The “empirical” definition comes in many flavors, from Norman Spinrad’s “science fiction is anything published as science fiction” to my own favorite definition: “science fiction is the stuff on the brown bookshelves upstairs in my study”. When I was studying the changes in modern science fiction’s reputation in this country since 1926, it was an empirical definition that I used. I was concerned with how outsiders viewed the field, and their conception of science fiction was necessarily shaped by what was presented to them as science fiction.

My own suspicion is that the search for the perfect definition of science fiction is a futile one. It can be fun, just like choosing the opposing line-ups for an imaginary all-time all-star game between the American League and the National League can be. But, like that activity, it is a pursuit better suited to the saloon than the seminar room, and should really never be approached without a goodly supply of beer within reach.

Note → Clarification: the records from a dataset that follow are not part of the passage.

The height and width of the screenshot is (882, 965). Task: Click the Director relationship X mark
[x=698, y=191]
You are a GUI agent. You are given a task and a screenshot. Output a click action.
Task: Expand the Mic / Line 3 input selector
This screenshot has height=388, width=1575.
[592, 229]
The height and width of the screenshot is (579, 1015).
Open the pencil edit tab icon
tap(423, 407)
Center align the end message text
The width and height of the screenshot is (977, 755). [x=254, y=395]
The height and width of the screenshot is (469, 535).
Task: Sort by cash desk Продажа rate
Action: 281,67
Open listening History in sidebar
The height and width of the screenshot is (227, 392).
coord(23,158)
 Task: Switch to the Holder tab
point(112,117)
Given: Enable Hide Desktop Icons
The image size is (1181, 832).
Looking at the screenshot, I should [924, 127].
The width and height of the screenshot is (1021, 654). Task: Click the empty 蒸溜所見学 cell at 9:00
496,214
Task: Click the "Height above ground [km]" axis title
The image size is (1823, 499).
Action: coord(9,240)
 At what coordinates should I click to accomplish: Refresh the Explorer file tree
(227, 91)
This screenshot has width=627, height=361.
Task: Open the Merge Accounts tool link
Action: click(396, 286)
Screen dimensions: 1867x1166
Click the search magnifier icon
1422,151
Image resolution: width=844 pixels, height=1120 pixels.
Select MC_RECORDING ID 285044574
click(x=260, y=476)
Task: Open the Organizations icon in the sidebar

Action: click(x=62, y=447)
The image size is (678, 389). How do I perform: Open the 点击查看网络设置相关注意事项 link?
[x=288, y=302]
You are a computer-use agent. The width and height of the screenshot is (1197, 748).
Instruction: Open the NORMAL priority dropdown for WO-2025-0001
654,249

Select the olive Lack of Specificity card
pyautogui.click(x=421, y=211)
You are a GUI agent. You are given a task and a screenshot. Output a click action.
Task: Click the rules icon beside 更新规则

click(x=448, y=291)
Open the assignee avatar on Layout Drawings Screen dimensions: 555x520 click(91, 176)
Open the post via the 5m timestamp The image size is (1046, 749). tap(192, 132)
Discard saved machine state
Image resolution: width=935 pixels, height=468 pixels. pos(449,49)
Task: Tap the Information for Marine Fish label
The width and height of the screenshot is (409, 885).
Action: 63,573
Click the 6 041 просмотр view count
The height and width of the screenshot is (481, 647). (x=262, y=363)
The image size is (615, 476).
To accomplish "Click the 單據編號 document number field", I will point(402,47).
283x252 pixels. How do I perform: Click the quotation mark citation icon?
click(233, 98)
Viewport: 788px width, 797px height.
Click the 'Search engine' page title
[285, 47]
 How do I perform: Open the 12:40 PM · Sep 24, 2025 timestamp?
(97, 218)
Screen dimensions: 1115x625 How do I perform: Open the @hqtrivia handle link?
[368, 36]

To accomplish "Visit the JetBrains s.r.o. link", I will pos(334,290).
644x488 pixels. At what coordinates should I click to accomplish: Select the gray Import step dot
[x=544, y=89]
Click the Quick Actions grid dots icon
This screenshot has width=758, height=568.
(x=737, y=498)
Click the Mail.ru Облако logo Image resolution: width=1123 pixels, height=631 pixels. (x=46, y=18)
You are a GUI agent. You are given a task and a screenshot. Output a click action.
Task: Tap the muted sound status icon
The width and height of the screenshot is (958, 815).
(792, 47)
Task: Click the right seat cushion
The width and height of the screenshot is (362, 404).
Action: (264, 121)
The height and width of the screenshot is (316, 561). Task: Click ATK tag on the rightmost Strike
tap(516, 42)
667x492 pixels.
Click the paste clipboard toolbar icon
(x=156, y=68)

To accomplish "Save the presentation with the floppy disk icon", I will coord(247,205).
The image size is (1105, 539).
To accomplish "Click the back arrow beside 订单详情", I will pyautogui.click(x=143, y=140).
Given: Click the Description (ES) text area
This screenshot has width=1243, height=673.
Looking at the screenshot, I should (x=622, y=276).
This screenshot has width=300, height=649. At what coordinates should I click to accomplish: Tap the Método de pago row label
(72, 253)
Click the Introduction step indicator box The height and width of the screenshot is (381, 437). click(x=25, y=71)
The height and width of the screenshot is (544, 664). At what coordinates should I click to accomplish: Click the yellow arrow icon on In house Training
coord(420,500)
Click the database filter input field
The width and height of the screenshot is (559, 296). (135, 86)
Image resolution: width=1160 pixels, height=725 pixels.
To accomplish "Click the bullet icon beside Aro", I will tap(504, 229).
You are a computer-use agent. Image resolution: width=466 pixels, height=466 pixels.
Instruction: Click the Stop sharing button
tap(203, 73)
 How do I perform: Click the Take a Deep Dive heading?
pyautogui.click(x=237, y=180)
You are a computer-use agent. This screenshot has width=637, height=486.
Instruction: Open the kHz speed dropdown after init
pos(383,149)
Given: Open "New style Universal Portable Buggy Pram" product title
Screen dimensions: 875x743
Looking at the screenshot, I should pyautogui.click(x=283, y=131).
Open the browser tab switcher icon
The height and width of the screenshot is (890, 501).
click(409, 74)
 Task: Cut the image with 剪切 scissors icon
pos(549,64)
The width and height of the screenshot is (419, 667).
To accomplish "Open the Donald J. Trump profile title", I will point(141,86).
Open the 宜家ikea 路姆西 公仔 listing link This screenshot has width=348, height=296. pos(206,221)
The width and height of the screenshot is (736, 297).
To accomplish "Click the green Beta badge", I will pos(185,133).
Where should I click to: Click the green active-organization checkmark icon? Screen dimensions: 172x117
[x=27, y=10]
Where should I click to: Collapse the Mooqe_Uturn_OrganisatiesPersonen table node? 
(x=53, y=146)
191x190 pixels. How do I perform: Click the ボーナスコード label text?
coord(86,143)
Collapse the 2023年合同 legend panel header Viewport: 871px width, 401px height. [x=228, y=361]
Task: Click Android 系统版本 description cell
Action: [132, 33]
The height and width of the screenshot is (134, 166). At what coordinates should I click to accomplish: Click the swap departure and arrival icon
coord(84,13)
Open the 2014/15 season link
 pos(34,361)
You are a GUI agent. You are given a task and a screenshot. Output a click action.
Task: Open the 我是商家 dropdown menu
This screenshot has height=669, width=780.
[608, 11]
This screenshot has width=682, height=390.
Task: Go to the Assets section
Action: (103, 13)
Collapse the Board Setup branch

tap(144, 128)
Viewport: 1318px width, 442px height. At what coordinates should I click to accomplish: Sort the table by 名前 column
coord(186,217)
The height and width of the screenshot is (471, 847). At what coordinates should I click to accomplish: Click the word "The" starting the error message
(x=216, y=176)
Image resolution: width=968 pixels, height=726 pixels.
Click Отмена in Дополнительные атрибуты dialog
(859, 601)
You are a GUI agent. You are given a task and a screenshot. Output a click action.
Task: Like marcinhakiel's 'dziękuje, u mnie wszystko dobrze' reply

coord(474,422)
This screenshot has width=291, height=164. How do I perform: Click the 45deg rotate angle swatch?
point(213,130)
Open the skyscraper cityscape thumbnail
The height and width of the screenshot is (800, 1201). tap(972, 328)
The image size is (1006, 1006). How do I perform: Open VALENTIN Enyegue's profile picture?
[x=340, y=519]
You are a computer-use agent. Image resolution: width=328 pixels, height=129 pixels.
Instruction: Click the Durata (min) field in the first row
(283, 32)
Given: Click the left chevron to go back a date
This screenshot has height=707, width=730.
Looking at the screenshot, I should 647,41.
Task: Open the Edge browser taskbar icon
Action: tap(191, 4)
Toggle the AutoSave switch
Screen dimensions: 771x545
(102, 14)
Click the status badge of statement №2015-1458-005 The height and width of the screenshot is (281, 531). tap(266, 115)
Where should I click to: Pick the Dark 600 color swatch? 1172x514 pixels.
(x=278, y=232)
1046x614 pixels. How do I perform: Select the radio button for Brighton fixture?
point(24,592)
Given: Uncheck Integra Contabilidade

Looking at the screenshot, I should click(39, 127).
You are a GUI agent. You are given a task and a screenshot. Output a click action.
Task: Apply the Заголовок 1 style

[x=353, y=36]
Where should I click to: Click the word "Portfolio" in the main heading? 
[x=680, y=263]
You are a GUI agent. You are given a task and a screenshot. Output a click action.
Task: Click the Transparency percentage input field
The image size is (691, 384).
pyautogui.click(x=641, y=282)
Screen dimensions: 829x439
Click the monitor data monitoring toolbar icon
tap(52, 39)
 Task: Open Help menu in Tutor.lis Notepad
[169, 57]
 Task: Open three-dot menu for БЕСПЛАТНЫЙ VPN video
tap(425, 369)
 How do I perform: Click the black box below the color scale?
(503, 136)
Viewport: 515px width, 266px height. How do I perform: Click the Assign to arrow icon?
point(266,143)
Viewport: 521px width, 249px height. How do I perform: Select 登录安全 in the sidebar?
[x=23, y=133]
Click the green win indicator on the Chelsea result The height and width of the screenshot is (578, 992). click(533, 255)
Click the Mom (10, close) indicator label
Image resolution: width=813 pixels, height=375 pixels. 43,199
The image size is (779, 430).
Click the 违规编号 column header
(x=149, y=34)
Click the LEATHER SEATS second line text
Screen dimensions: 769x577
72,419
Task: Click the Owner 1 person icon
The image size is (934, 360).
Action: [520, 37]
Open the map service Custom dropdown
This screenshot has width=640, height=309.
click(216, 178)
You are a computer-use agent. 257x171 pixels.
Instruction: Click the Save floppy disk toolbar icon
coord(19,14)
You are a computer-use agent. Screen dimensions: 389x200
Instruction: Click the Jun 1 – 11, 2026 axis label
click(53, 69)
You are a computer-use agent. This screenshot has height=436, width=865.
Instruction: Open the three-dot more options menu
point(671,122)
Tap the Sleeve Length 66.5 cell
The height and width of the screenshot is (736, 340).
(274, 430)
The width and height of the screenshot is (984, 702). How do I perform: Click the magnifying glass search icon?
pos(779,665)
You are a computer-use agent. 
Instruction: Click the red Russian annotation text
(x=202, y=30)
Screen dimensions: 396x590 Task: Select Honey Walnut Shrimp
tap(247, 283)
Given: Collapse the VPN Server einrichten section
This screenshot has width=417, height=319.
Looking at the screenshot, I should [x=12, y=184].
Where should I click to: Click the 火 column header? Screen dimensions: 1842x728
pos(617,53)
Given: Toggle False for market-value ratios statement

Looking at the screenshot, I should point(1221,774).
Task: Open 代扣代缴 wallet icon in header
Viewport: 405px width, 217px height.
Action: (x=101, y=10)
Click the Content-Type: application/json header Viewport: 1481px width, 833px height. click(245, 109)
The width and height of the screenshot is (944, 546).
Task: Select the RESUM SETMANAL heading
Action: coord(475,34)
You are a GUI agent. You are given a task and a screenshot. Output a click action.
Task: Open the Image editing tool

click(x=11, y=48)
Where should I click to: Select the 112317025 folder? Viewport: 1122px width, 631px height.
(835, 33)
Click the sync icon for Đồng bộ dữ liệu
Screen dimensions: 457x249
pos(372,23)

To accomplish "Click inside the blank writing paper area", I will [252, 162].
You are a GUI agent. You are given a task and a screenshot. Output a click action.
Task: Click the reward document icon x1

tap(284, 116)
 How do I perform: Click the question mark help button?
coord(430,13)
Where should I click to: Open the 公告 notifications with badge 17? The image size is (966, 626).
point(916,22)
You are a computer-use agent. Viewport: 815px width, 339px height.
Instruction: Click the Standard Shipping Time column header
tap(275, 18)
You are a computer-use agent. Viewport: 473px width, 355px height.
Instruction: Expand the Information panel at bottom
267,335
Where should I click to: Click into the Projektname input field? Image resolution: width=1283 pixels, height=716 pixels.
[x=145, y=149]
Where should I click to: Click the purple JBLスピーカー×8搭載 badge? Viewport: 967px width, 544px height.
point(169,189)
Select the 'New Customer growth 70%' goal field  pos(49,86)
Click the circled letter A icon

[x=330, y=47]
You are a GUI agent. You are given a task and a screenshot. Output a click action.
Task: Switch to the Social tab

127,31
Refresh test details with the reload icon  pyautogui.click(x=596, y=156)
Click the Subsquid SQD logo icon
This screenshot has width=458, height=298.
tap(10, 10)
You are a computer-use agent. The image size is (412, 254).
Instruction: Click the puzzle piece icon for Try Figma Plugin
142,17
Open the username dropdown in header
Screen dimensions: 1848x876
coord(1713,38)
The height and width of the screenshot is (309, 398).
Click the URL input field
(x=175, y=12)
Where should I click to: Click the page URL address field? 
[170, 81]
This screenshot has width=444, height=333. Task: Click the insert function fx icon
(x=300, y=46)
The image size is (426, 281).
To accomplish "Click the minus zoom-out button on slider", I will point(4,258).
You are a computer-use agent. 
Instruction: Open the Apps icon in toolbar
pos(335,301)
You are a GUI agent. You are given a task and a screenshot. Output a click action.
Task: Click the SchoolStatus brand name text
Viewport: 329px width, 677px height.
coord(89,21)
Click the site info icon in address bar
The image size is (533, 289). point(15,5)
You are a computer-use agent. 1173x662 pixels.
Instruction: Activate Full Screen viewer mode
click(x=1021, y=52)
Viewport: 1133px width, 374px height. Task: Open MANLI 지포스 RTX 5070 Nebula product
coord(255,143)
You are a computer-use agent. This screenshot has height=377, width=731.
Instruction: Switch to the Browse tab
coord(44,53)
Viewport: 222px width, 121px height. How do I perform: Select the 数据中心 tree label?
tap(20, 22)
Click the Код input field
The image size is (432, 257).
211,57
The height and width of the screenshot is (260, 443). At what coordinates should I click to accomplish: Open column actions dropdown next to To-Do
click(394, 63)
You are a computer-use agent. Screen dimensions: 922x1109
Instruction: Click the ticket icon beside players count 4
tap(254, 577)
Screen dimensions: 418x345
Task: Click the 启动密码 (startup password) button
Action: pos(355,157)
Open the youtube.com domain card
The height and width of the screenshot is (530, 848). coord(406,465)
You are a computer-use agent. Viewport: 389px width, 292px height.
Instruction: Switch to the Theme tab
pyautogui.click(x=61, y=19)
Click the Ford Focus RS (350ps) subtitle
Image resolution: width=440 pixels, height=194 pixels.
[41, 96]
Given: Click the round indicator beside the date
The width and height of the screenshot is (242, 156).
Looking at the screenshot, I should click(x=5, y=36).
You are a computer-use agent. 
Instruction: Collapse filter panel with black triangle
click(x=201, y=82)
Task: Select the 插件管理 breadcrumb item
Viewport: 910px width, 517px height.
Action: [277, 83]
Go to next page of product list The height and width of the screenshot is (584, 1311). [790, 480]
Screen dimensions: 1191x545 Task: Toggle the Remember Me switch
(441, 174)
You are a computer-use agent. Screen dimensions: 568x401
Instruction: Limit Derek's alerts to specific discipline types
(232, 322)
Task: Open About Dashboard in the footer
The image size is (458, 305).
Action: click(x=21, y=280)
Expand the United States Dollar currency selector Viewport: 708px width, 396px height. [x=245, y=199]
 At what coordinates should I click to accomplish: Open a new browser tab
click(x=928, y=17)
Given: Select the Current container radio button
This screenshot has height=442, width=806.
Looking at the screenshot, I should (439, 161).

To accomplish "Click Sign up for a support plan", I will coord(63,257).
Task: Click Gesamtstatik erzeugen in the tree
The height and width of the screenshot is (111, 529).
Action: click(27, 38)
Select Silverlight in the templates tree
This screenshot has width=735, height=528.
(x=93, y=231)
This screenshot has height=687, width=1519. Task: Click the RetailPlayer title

The attempt to arrive at a perfect definition of science fiction is doomed to failure. Any attempt to define SF, except perhaps for a purely empirical one, pits the ingenuity of the definer against a truly irresistible force, one that we are all gathered here in Atlanta to celebrate: the collective imagination of the world’s science fiction writers. 

This was originally presented at the 44th World Science Fiction Convention (Atlanta, 1986) as a contribution to a panel on Defining Science Fiction, in which David Hartwell and I critiqued a definition proposed by James Gunn.  So far as I know neither Gunns nor Hartwells contribution has been published. Mine appeared in Lofgeornost #8 (November 1986) and in A Bookmans Fantasy (NESFA Press, 1995)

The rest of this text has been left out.